See also: the difference between positive and normative; charitable interpretations; not jumping to conclusions; not yucking someone else's yum
* So preventable that I am questioning the wisdom of spending time with any communication technology that doesn't actively address these failures. There is no point at blaming individuals when such failures are a near statistical certainty.
[-]
- 47282847 2 hours ago ago
  I agree with your analysis but try to not agree with your conclusion, purely for my own metal hygiene: I believe one can retrain the pattern matching of one’s brain for happier outcomes. If I let my brain judge this as a “failure“ (judgment “it is wrong“), I will either get sad about it (judgment “… and I can’t change it“) or angry (… and I can do something about it“). In cases such as this I prefer to accept it as is, so I try to rewrite my brain rule to consider it a necessary part of life (judgment “true/good/correct“).
  [-]
  - xpe an hour ago ago
    Ah, in case it didn't come across clearly, my conclusion isn't to blame the individuals. My assessment is to seek out better communication patterns, which is partly about "technology" and partly about culture (expectations). People could indeed learn not to act this way with a bit of subtle nudging, feedback, and mechanism design.
    I'm also pretty content accepting the unpleasant parts of reality without spin or optimism. Sometimes the better choice is still crappy, after all ;) I think Oliver Burkeman makes a fun and thoughtful case in "The Antidote: Happiness for People Who Can't Stand Positive Thinking" https://www.goodreads.com/book/show/13721709-the-antidote
gmerc 3 hours ago ago
Let's prompt inject it
matt3210 2 hours ago ago
Your content is stolen for training the moment you put it up
[-]
- prepend 10 minutes ago ago
  If I give my content away for free, it can’t be stolen.

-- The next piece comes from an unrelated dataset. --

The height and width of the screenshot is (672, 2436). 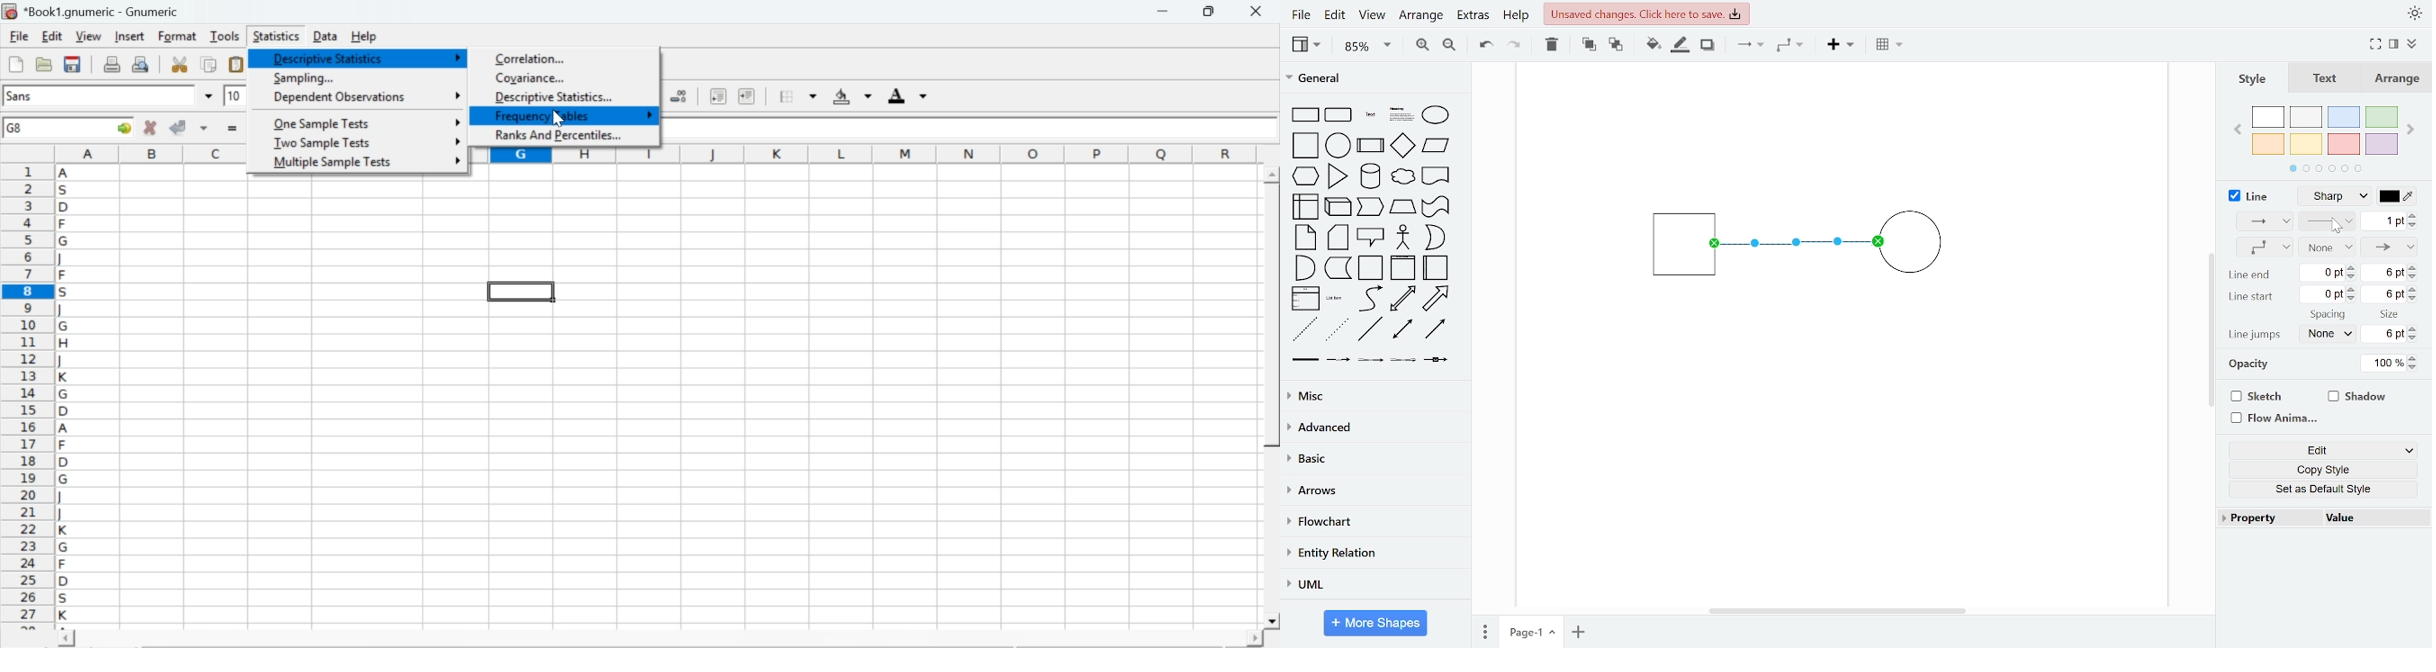 What do you see at coordinates (2329, 293) in the screenshot?
I see `change line start spacing` at bounding box center [2329, 293].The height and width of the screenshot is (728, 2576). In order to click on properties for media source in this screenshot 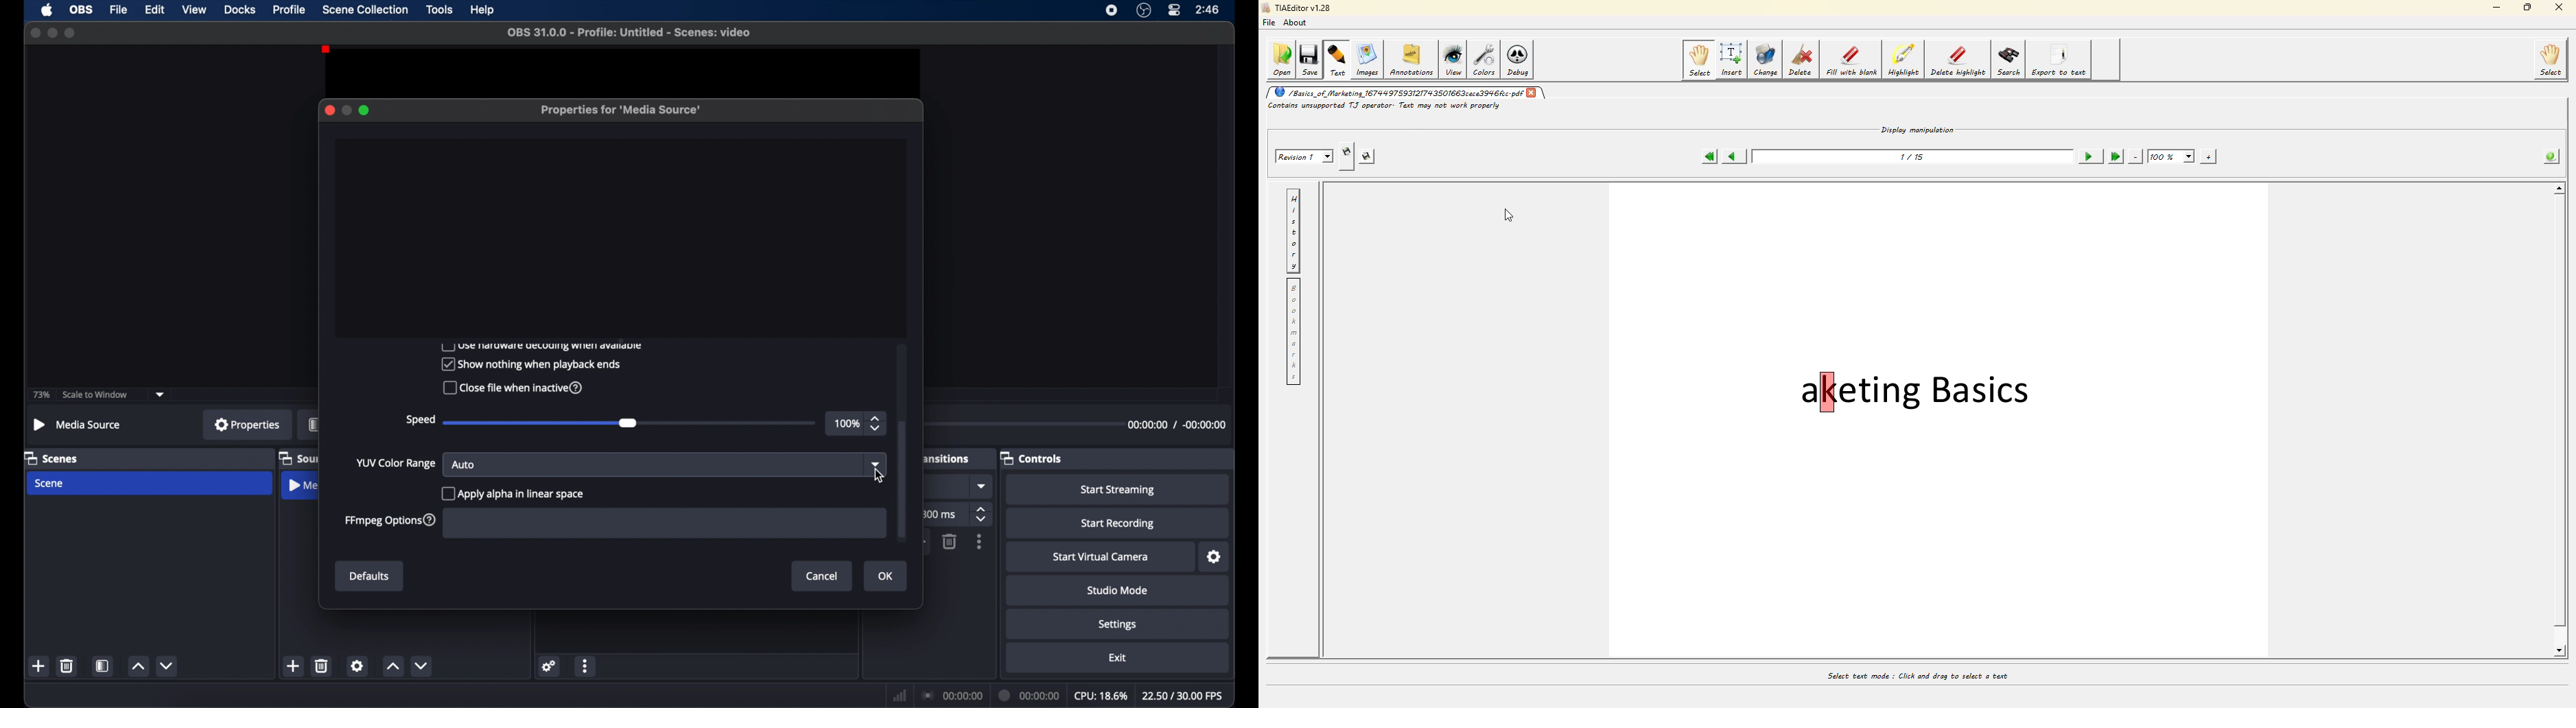, I will do `click(622, 111)`.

  The point of putting up a public web site is so the public can view it (including OpenAI/google/etc).
  If I don’t want people viewing it, then I don’t make it public.
  Saying that things are stolen when they aren’t clouds the issue.
- jfindper 2 hours ago ago
  It is an _incredible_ stretch to frame certificate transparency logs as "content" in the creative sense.
  The whole purpose of this data is to be consumed by 3rd-parties.
  [-]
  - integralid an hour ago ago
    I don't see issue with OAI scraping public logs.
    But what GP probably meant is that OAI definitely uses this log to get a list of new websites in order to scrap then later. This is a pretty standard way to use CT logs - you get a list of domains to scrap instead of relying solely on hyperlinks.
  - advisedwang 25 minutes ago ago
    matt3210 clearly means that the content of the website (revealed by the CT log) is what is being stolen, not the data in the CT log
- 0xdeadbeefbabe 2 hours ago ago
  It would be funny if your content disappeared when it was stolen.
mxlje 3 hours ago ago
So? It’s public information and a somewhat easily consumable stream of websites to scrape, if my job was to scrape the entire internet I’d probably start there, too.
kirito1337 an hour ago ago
yawn, i saw this more than 1000 times
privacy doesnt exist in this world
[-]
- nephihaha 39 minutes ago ago
  Of course it doesn't exist if you keep handing it away.